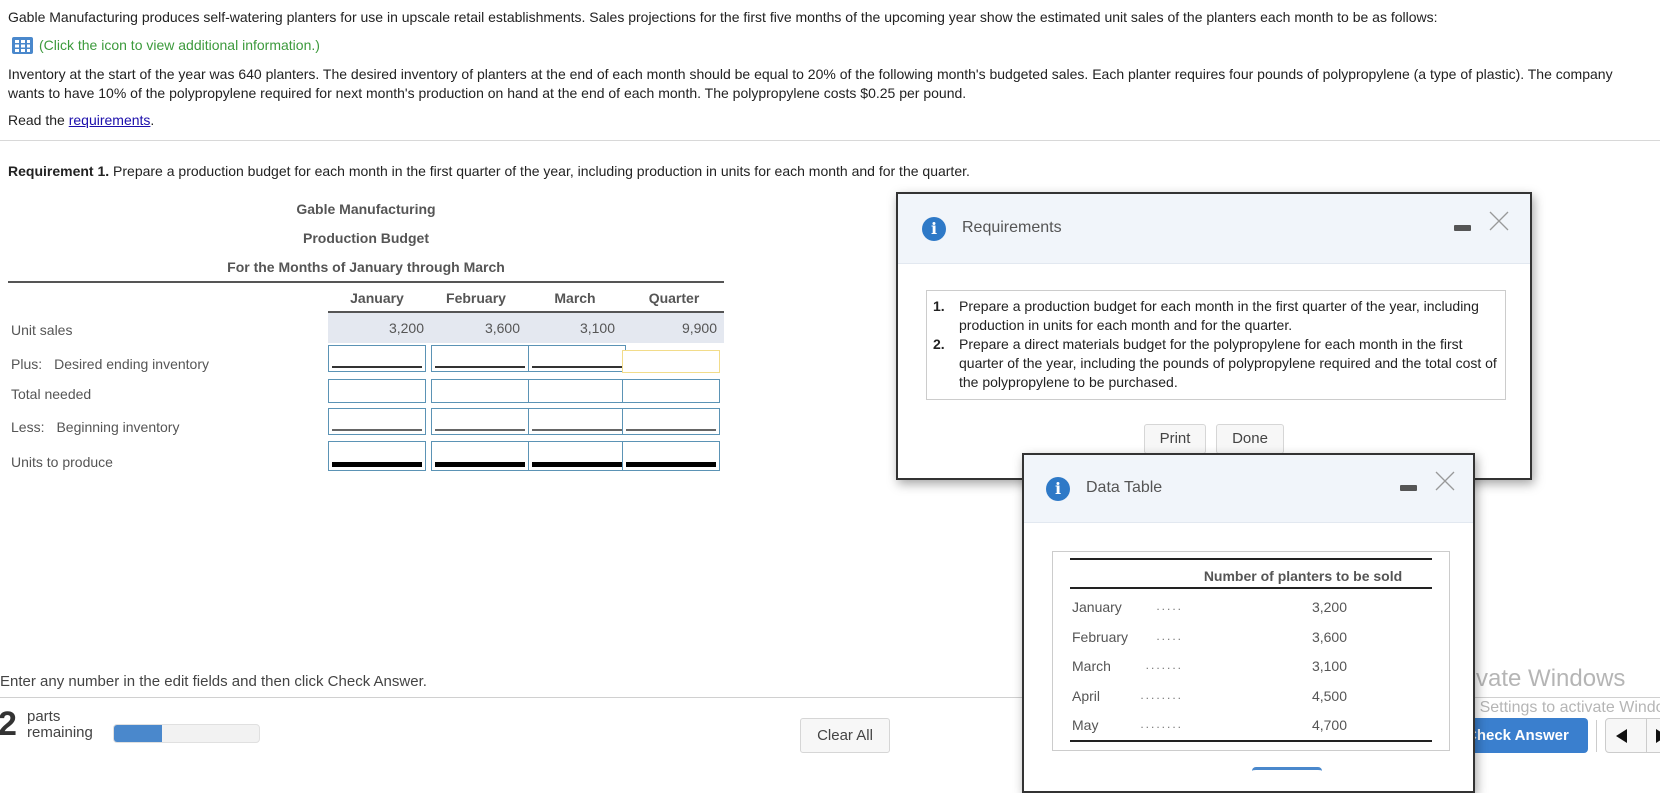 The image size is (1660, 793). I want to click on parts-remaining-count: 2, so click(8, 724).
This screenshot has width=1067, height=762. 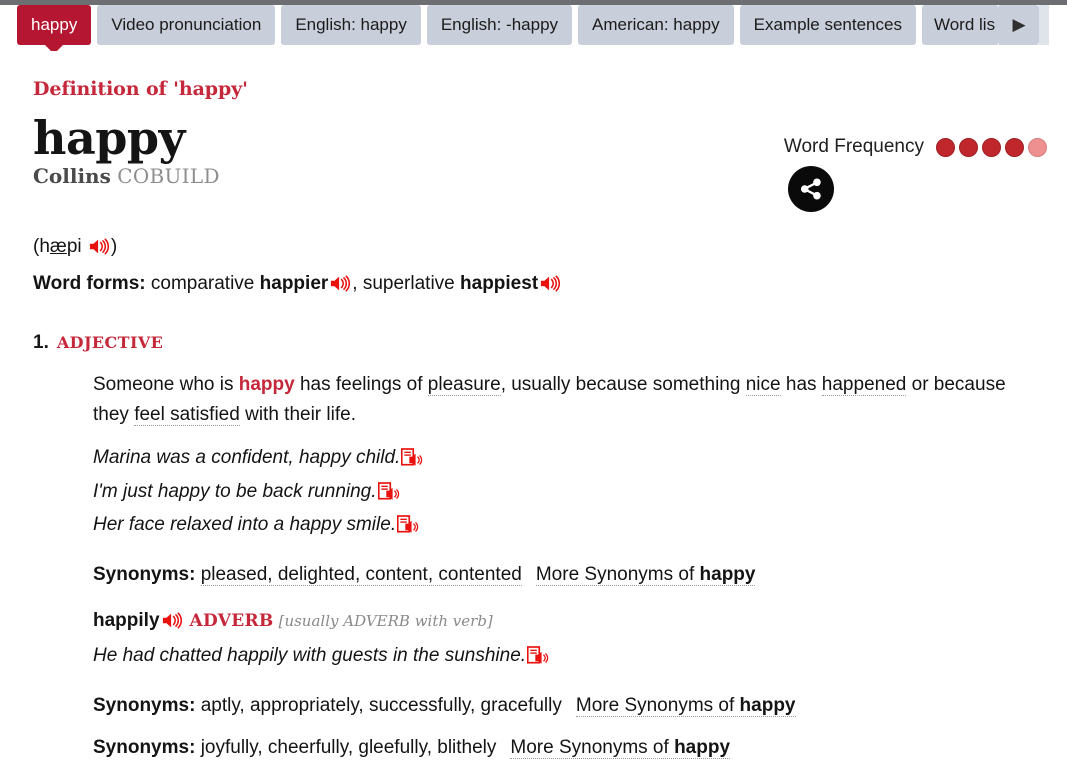 I want to click on page-title: Definition of 'happy', so click(x=140, y=89).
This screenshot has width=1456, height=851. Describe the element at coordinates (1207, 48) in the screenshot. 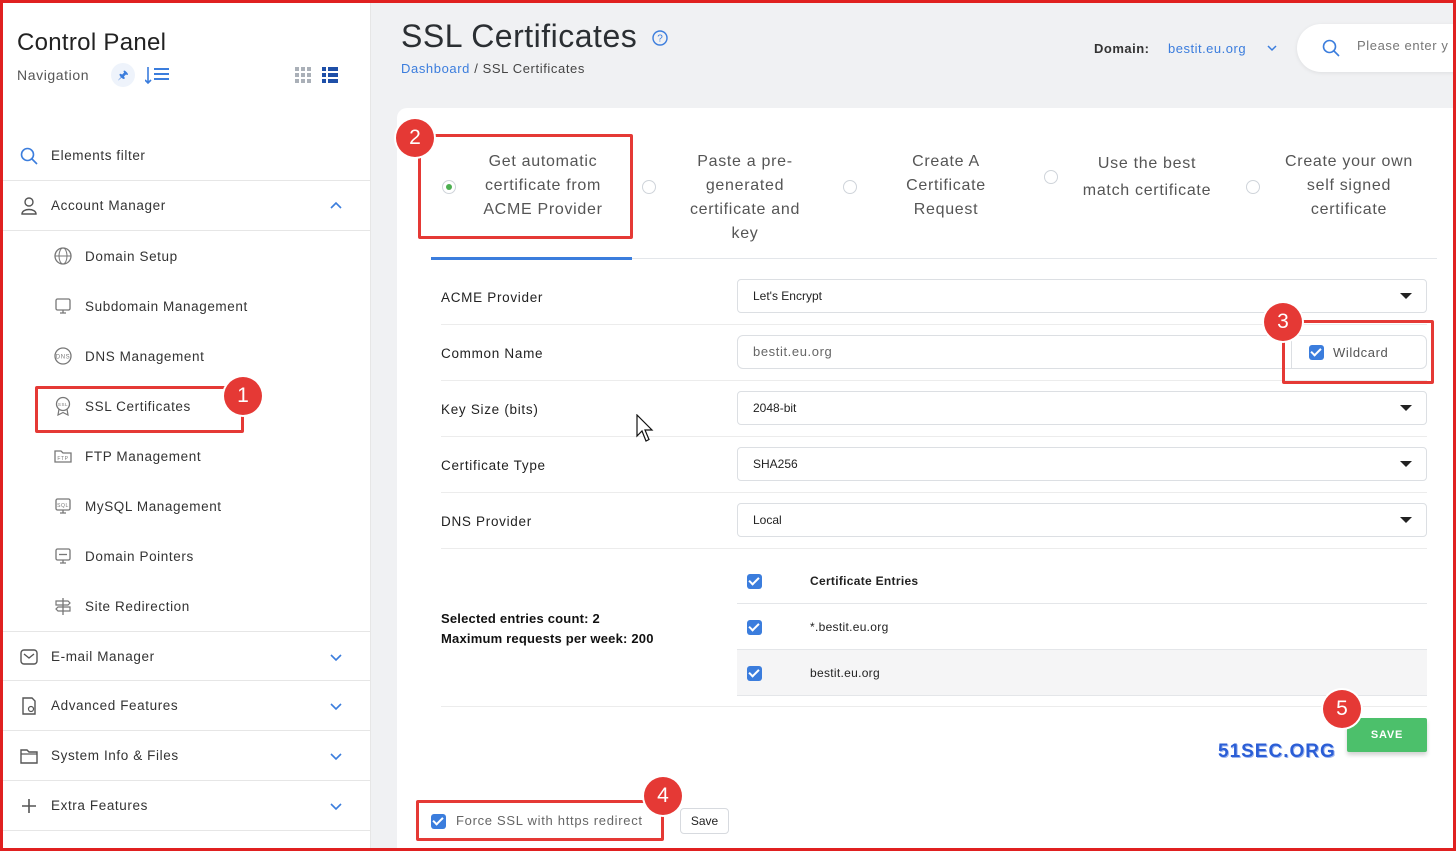

I see `domain-selector: bestit.eu.org` at that location.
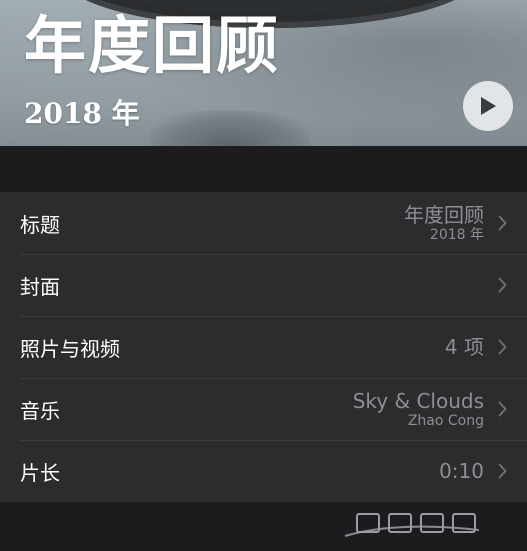 Image resolution: width=527 pixels, height=551 pixels. Describe the element at coordinates (40, 410) in the screenshot. I see `row-label: 音乐` at that location.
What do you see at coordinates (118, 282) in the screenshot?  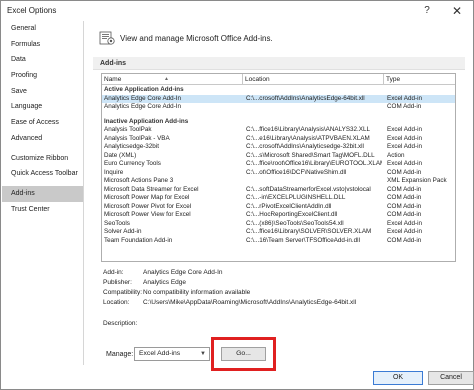 I see `detail-label: Publisher:` at bounding box center [118, 282].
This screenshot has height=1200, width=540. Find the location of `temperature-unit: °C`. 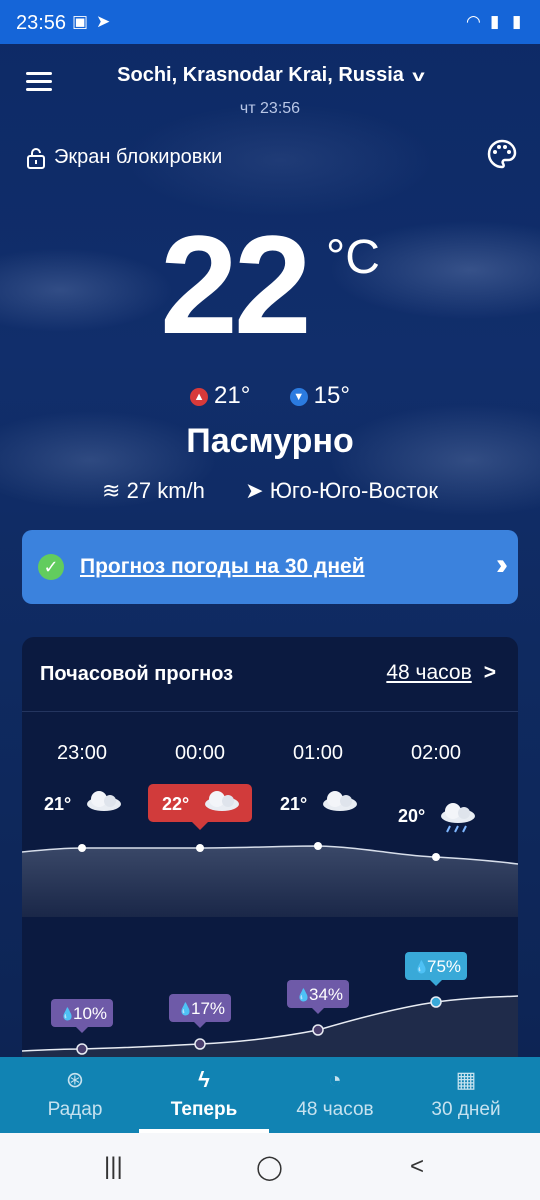

temperature-unit: °C is located at coordinates (353, 258).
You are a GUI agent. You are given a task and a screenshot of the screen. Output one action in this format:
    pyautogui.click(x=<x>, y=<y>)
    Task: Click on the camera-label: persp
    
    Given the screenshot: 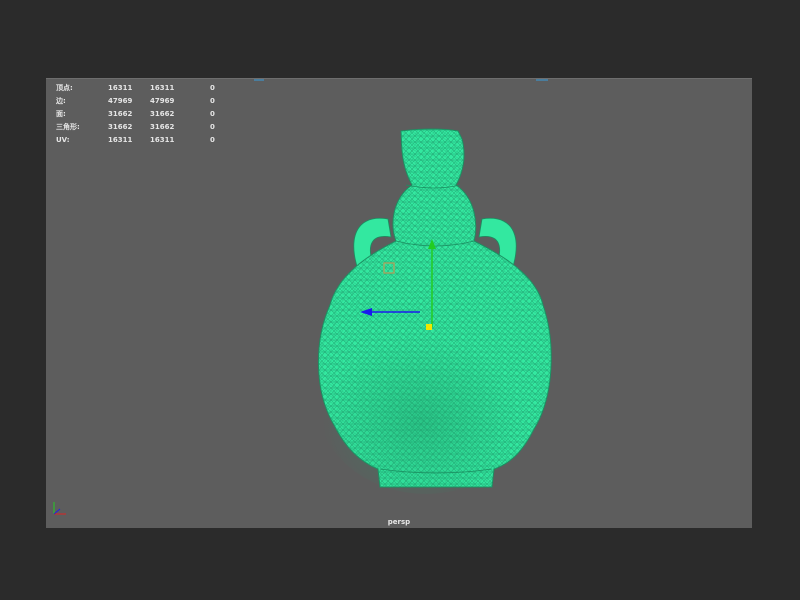 What is the action you would take?
    pyautogui.click(x=399, y=522)
    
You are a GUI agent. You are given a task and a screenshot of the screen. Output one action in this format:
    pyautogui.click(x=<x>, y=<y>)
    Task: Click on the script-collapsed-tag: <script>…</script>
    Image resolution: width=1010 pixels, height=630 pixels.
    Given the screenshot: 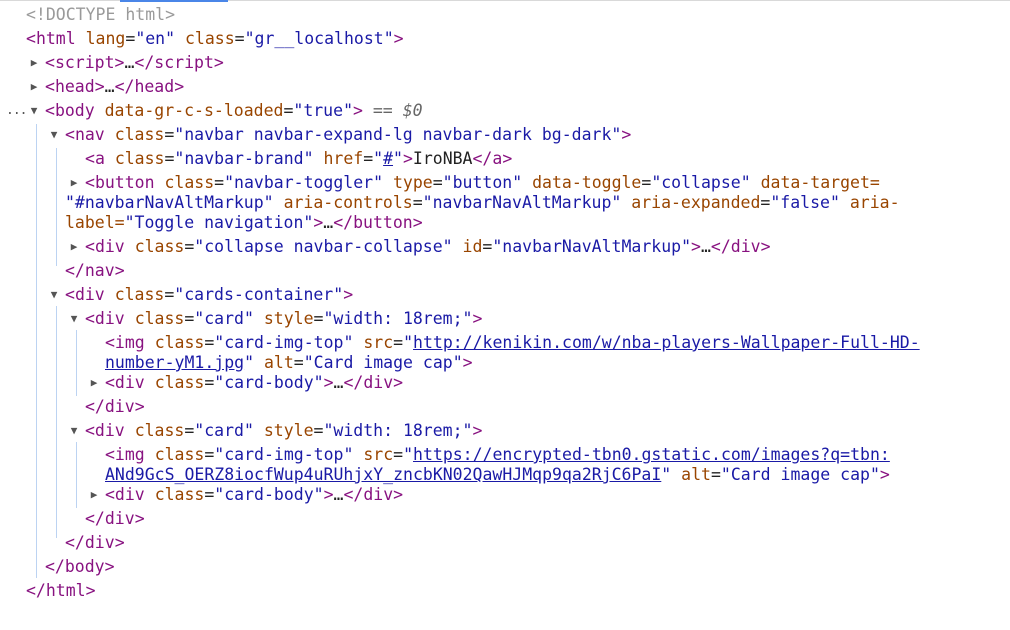 What is the action you would take?
    pyautogui.click(x=134, y=62)
    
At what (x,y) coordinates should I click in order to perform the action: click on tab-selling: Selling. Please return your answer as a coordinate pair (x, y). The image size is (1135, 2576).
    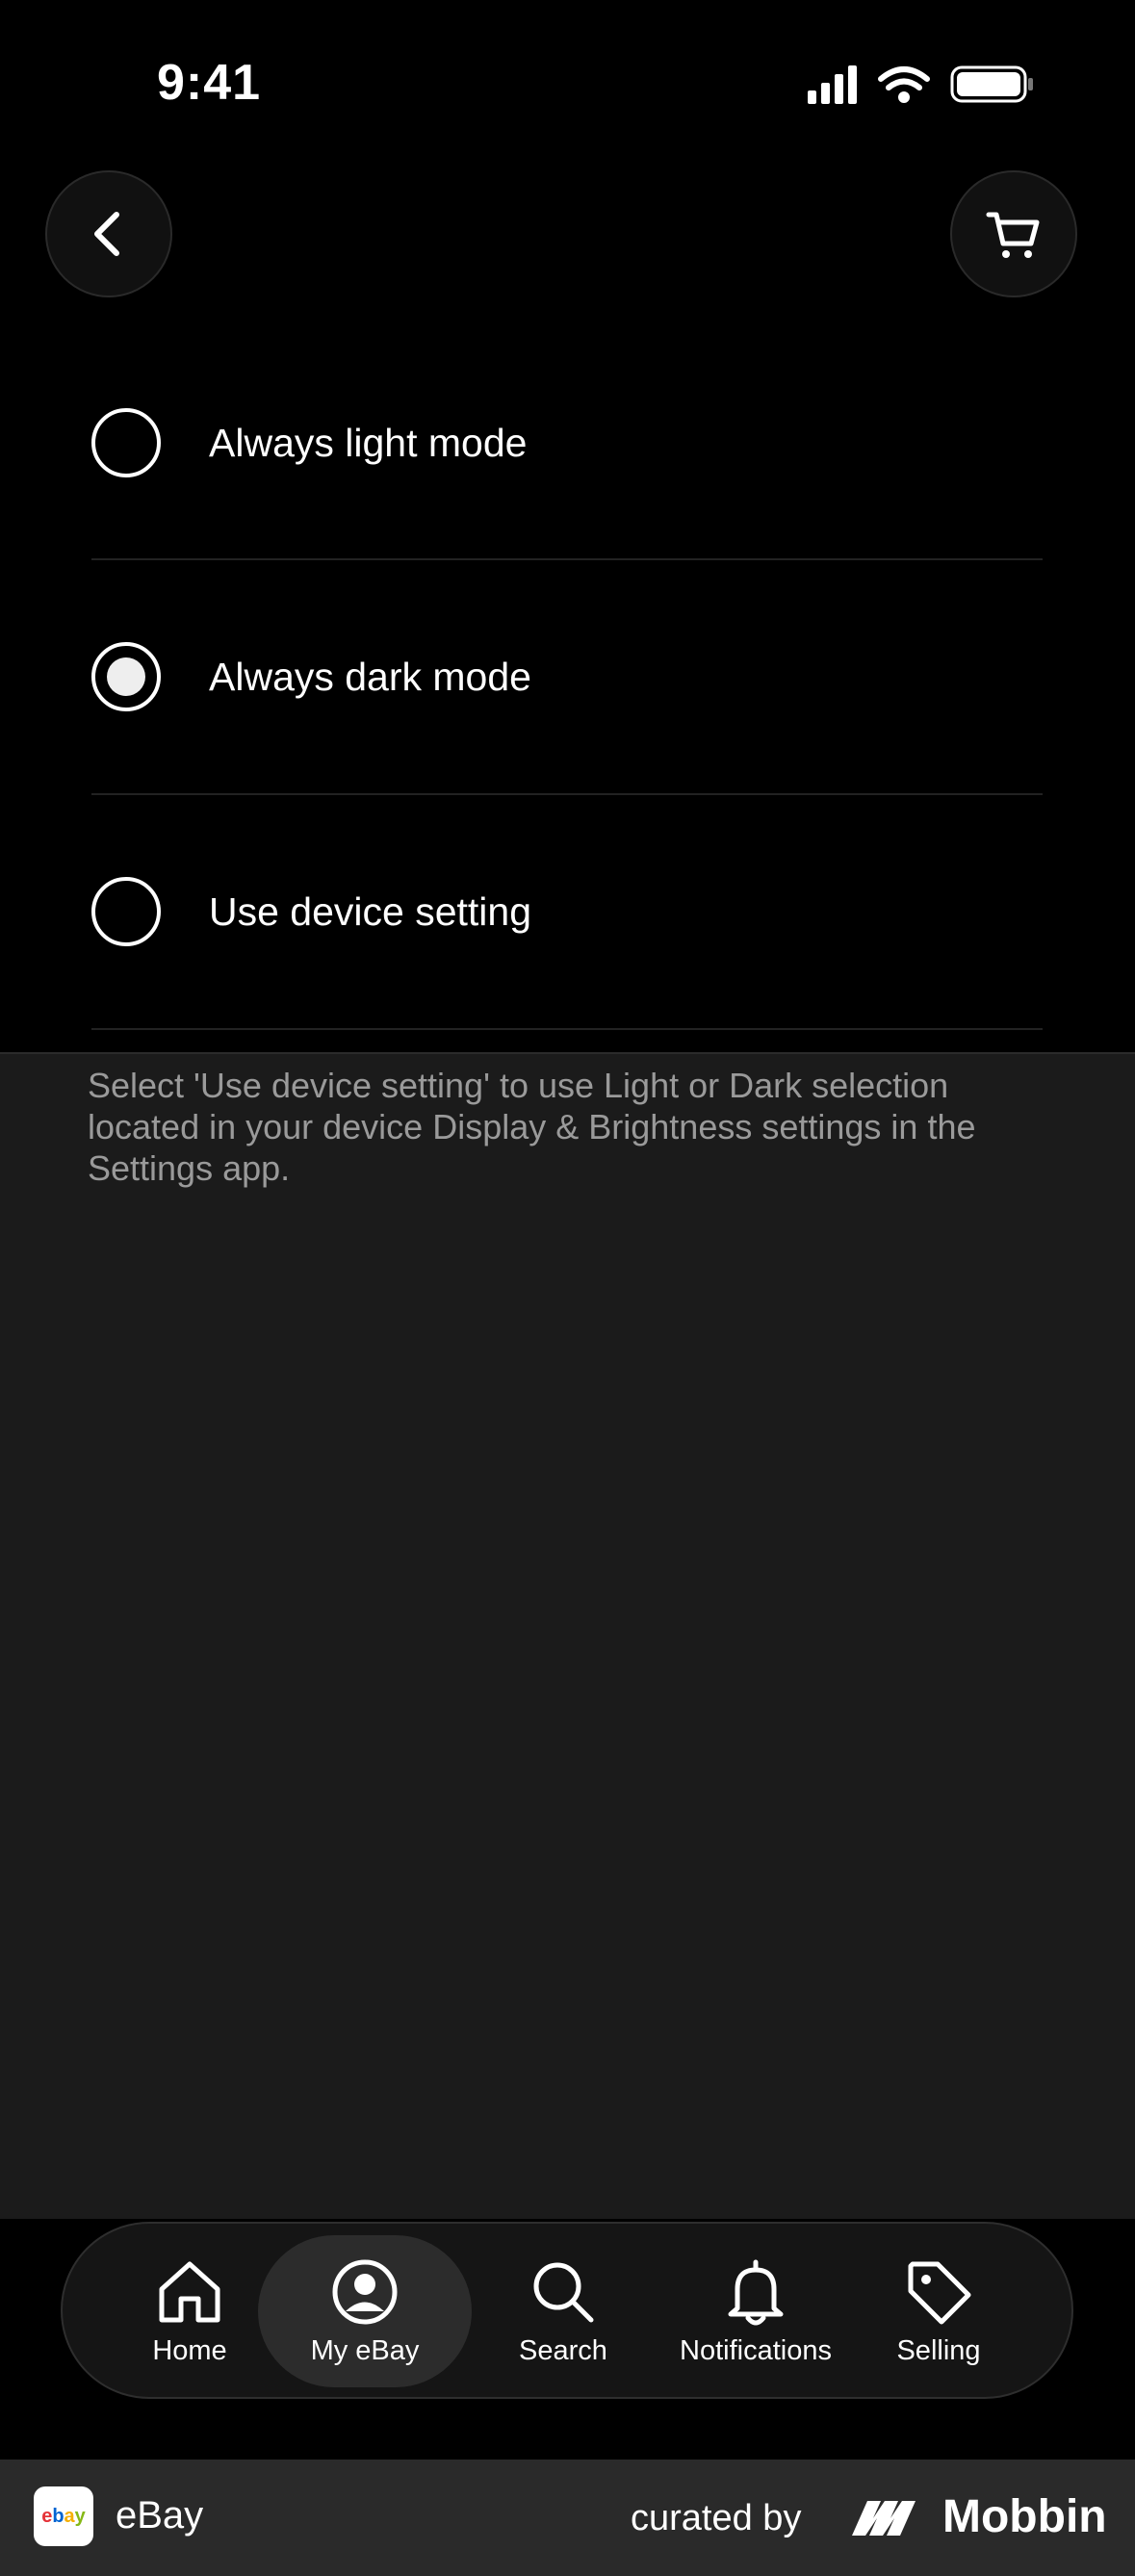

- - - - - - -

Problem. Lay out as a numbered list the records from the line with "This screenshot has width=1456, height=851." to the line with "Image resolution: width=527", both included, skipping blank lines and leaving out the pictures.

Problem solution.
1. This screenshot has width=1456, height=851. Describe the element at coordinates (1207, 48) in the screenshot. 
2. I see `domain-selector: bestit.eu.org` at that location.
3.  Image resolution: width=527 pixels, height=551 pixels. Describe the element at coordinates (40, 410) in the screenshot. I see `row-label: 音乐` at that location.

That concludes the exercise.